My sixth moult is not due for another couple of years, at least, if things go according to the pattern.
So I have the fourth moult with me, in my backpack, and I will burn it as soon as the opportunity presents itself. That leaves only the first moult to account for. I know I’m only feeling paranoid, but I have to be sure that nobody can get to it. Even though the fourth skin, the one impregnated with Max, is the only one that could fetch big money. My first teenaged moult – well, there are people who would buy that for a few quid and a cheap rub from an online auction, but I’m not scared of those people. I only feel sorry for them.
But I need that skin gone anyway.
When Mum got ill my Aunt Alice took in her old skins. She’d been a hoarder all her life, and although I said they should be cremated along with her, Alice wouldn’t hear of it. I hadn’t thought about it before, but I suppose that means Alice still has my first skin too, so I need to find the time to return to Bristol.
But first I have to try to do my job.
2013. ONE SKIN AWAY.
The industrial estate on the south side of Chichester holds the usual small businesses for an affluent city: a curio shop next to a gym next to a vintage car mechanic next to a reclaimed antique tile seller. And in Unit 43B, tucked away at the dead end, there’s the supplier of Max’s damned pills. It’s a clean white box of a building with blacked-out windows.
It’s better than the back streets of Paris, although I’m expecting to find the same kind of impossible promises inside. The pills we popped together once upon a time guaranteed current skin longevity. They were meant to give us longer in love. I wonder what Mallory Peace are selling him, and if he still wants to stay in the same skin forever. Perhaps, this time, he wants to speed up the process, or have the new skin underneath look younger.

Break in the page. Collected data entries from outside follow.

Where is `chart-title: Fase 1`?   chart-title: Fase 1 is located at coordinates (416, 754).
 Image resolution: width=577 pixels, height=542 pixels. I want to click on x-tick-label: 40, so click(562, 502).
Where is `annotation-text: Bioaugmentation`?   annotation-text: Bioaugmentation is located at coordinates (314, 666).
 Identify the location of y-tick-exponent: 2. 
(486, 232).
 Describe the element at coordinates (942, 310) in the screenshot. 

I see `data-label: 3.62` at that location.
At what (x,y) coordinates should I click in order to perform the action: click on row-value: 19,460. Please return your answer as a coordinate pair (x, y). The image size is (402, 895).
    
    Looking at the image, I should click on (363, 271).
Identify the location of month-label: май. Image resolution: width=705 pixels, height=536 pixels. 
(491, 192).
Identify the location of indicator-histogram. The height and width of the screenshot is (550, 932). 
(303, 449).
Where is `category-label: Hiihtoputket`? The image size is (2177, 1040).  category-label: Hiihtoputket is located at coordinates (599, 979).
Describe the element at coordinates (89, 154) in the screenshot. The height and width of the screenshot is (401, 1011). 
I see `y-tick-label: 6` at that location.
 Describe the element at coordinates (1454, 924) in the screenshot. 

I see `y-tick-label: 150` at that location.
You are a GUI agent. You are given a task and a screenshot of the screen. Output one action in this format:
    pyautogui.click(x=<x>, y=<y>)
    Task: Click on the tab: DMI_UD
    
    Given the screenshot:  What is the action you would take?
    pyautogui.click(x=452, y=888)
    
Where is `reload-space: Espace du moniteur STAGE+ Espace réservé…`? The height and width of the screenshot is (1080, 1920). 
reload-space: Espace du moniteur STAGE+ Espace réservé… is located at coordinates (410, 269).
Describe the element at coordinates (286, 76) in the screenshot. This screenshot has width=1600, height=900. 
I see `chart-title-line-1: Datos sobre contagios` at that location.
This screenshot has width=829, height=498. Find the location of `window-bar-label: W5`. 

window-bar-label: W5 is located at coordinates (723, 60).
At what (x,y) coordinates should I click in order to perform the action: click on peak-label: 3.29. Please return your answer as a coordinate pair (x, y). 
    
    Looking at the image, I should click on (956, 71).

Does that sound like something Max would want? It’s difficult to remind myself that I really don’t know him any more.
There’s a security camera over the main entrance, and a small intercom along the white wall. I push the little round button, not sure yet what I’m going to say. This is not how a proper private detective would do it. What would Petra lead with? Her voice won’t come to me.